Materials and Methods
The sensor-instrumented modular femoral head that we developed was made of epoxy resin with linear strain gauges (BTM-1C, Tokyo Sokki, Japan) inside the head and a triple-axis gyroscope (MPU-6500). Strain outputs and angle data from the gyroscope were transferred to a computer via a 2.4 GHz wireless link (RN42, Bluetooth Module).
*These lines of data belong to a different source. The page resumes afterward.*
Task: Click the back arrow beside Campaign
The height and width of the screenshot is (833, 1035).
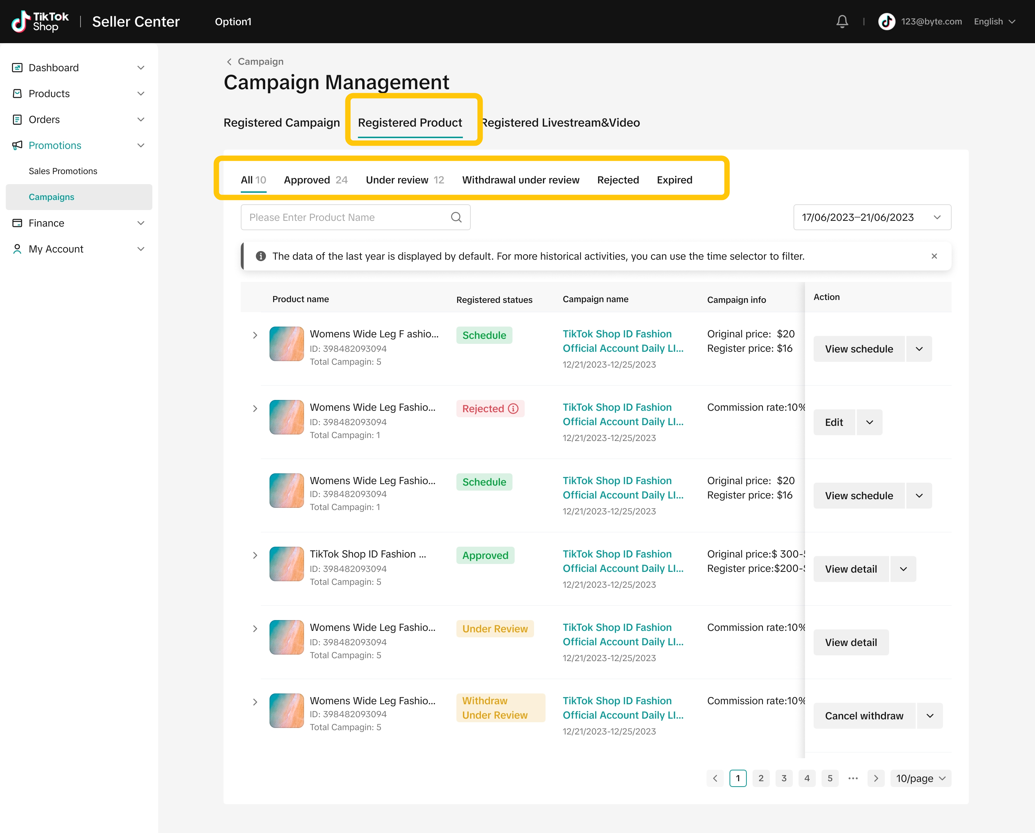Action: click(x=229, y=61)
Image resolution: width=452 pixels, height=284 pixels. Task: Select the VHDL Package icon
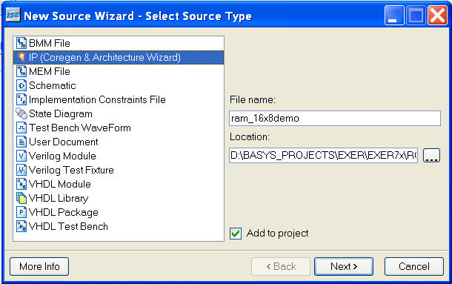click(x=21, y=212)
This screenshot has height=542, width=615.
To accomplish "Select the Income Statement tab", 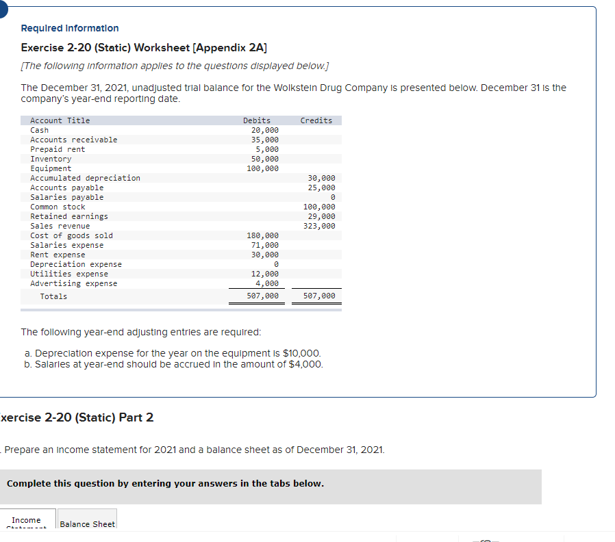I will tap(27, 522).
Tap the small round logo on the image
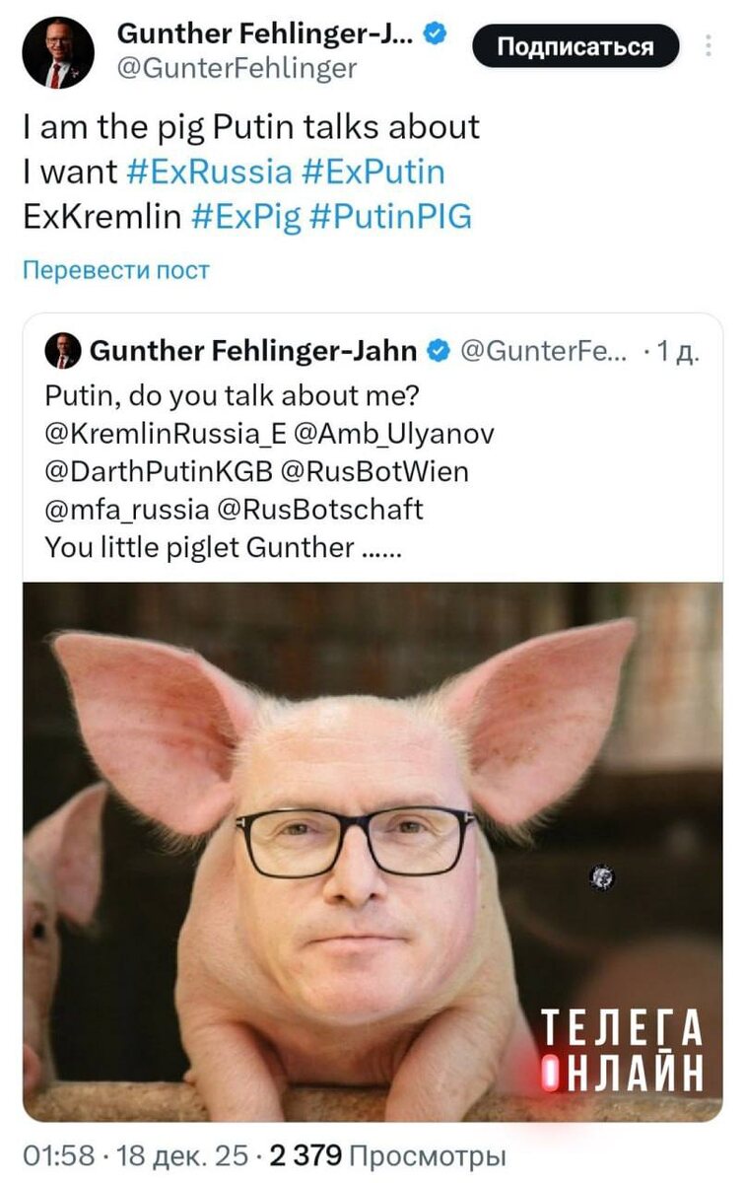 click(x=602, y=876)
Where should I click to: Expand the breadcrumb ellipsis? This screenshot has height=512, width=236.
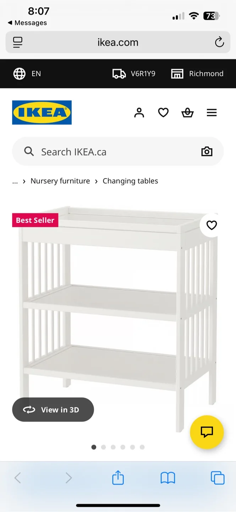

Data logging was performed by a custom program using C++ (Microsoft Visual Studio 2012) via both wired and wireless link. The strain gauges were embedded inside the head. For the calibration study, the sensor was fixed in a clamping block of an angle vice to permit changes in the direction of force. The calibration jig with the angle vice was placed on top of a low-friction two-dimensional translation table that eliminated horizontal constraints. A constant vertical force was applied using a vertical die set. The experimental setup is shown in Fig. 1. Instead of a portable battery, a DC electric power supply is used (bottom left). A picture of the Gyroscope and the radio module is inserted (bottom right). The force values and applied angles were changed recording strain gauge and angle outputs.
Results
When the loads were applied on the z axis (at θ = 0), the output strains of εz showed increases with increases of the force values. When the cone angle (θ) was decreased from 0˚, angle changes were measured by the gyro scope. Output angles of both wired and wireless data are plotted to be compared (Fig. 2). Although data from a wireless system have a worse signal to noise ratio, it could capture the angle changes. Strain outputs of εz were plotted changing the cone angles and force values. εz showed decreases with increasing of cone angles (Fig.3).
Discussion
This device was connected to a data logger with a wireless system in order to diminish the risk of infection. Although the amount and quality of the data connection were not good enough, the possibility and the concept of intraoperative wireless measurement have been shown. With a more sophisticated sensor system, this will be useful to permit optimized intraoperative soft tissue tension.
Acknowledgement
This study is supported by the Grant-in-Aid for Scientific Research (C) 26350511.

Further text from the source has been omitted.